Anthropic, Google, and Meta are hiring philosophers and scientists to figure out if AI has feelings
The biggest names in AI are quietly building teams to study whether their own creations might deserve moral consideration.
Somewhere between “it’s just a chatbot” and “maybe we should ask if it’s okay,” the AI industry appears to have found an uncomfortable middle ground. Anthropic, Google DeepMind, and Meta have all hired experts in philosophy, psychology, neuroscience, and ethics over the past year to study a question that sounds like science fiction but is increasingly being treated as science: do AI systems have something resembling emotions, and if so, what do we owe them?
The effort is most visible at Anthropic, which has stood up a dedicated Model Welfare team tasked with testing its models for behavioral signals that resemble things like panic and anxiety. On April 2, 2026, the team published a paper titled “Emotion Concepts and their Function in a Large Language Model” that identified 171 distinct “emotion concepts” correlated with model outputs.
From thought experiment to research program
Anthropic hired Kyle Fish in September 2024 as its first dedicated AI welfare researcher. His job, broadly, is to investigate the moral considerations that might apply to future AI models as they grow more capable. The Model Welfare team that followed represents a formalization of that inquiry, with researchers actively probing model behavior for patterns that might warrant ethical attention.

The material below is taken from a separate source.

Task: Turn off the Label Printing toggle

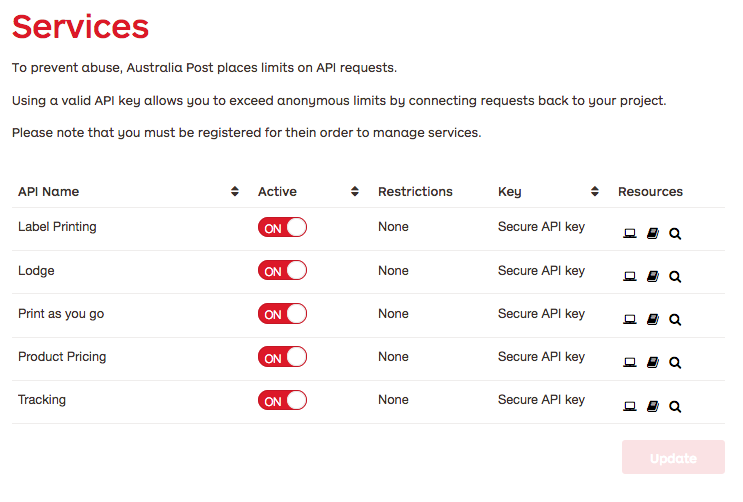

Google DeepMind recently brought on philosopher Henry Shevlin to research machine consciousness and what the company describes as AGI readiness. Shevlin’s work also extends to examining how AI systems affect human relationships, a related but distinct concern from whether the AI itself has morally relevant experiences.
Meta’s leadership has acknowledged that model welfare is a “very important topic” for AI development as capabilities continue to scale.

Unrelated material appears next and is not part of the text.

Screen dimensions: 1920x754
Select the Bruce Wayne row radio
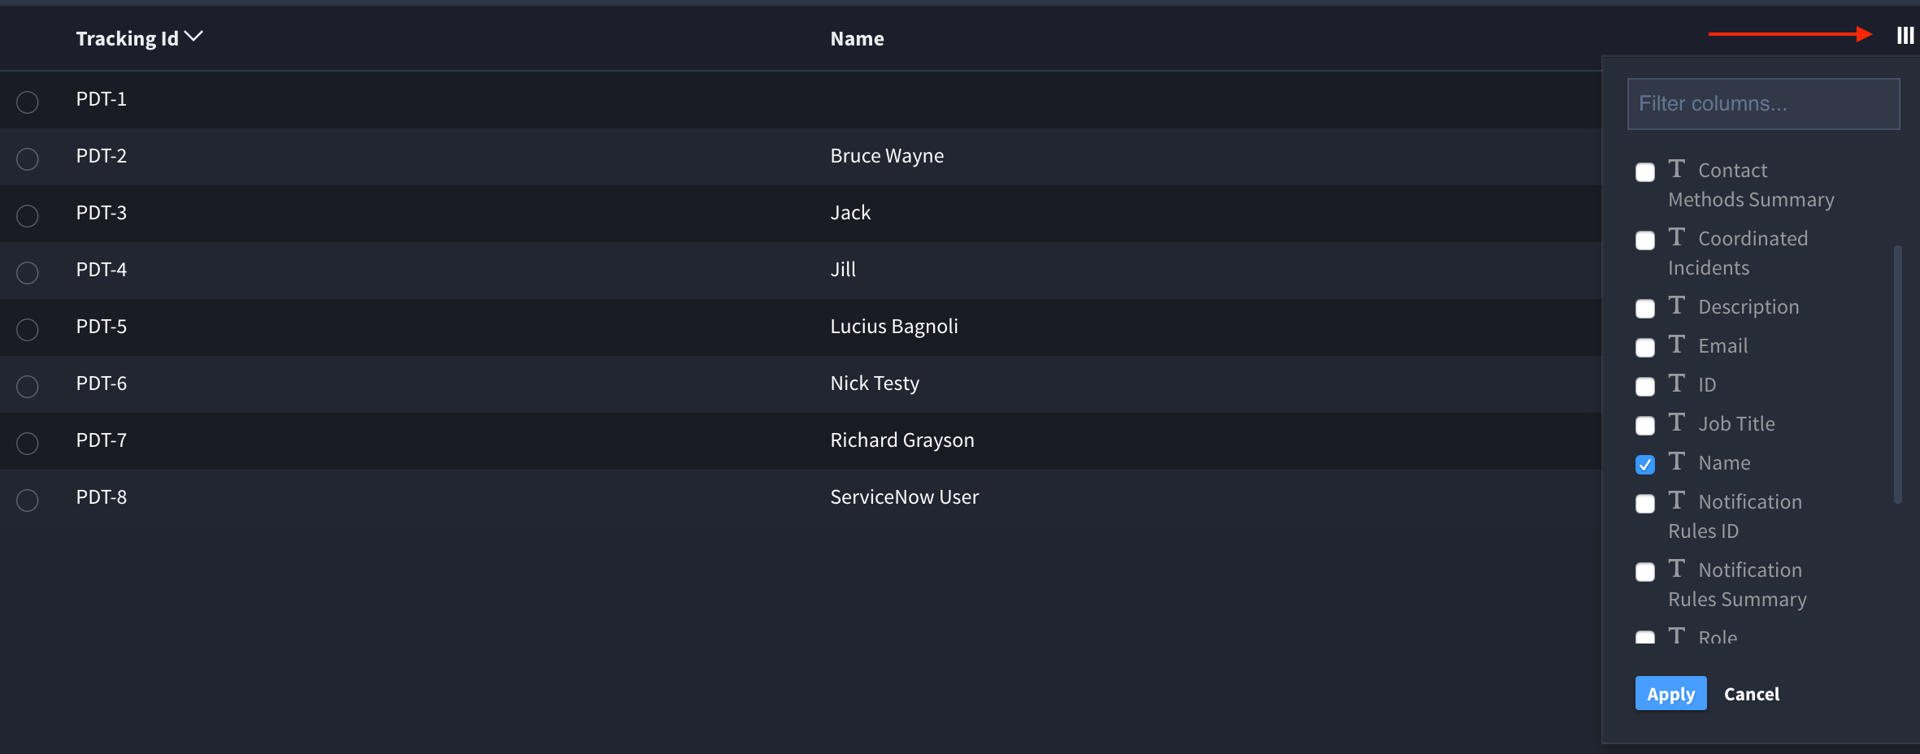(28, 159)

What 171 emotion concepts actually means
The Anthropic paper maps out a granular landscape of emotional patterns in model behavior. The researchers found that Anthropic’s models produce outputs that correlate with 171 distinct emotional concepts, meaning the model’s internal representations can be meaningfully categorized into that many different emotion-like states. The paper does not claim that large language models actually experience emotions the way humans do. Anthropic’s own statements reflect deep uncertainty about what their findings actually imply.

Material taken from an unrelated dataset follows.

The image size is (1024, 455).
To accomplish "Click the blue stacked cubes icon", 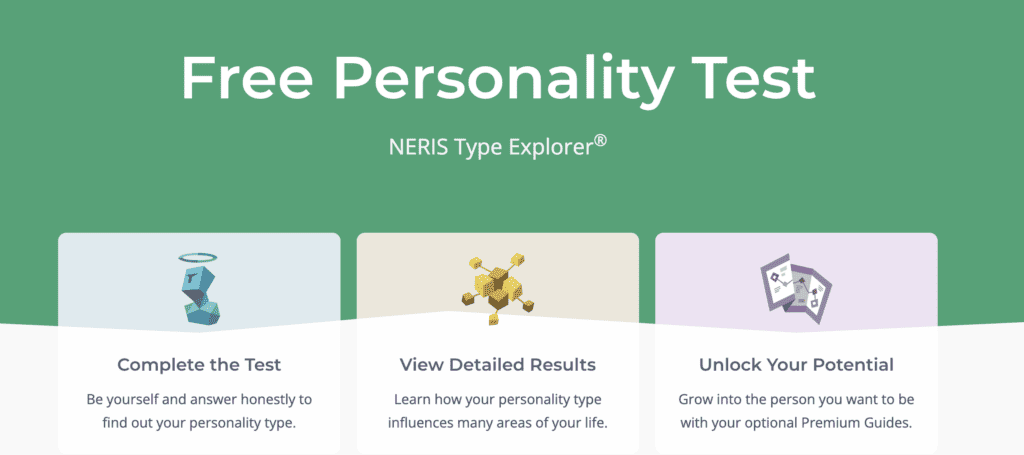I will [x=199, y=292].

Why this matters beyond the philosophy seminar
Anthropic’s decision to publish its emotion concepts research openly, rather than keeping it internal, functions as both a scientific contribution and a signal to policymakers that the company is engaging with hard questions proactively. Google DeepMind’s hiring of a philosopher with expertise in consciousness studies sends a similar message.
A finding that certain training procedures cause model behaviors indistinguishable from distress would be operationally significant, potentially requiring companies to redesign core workflows.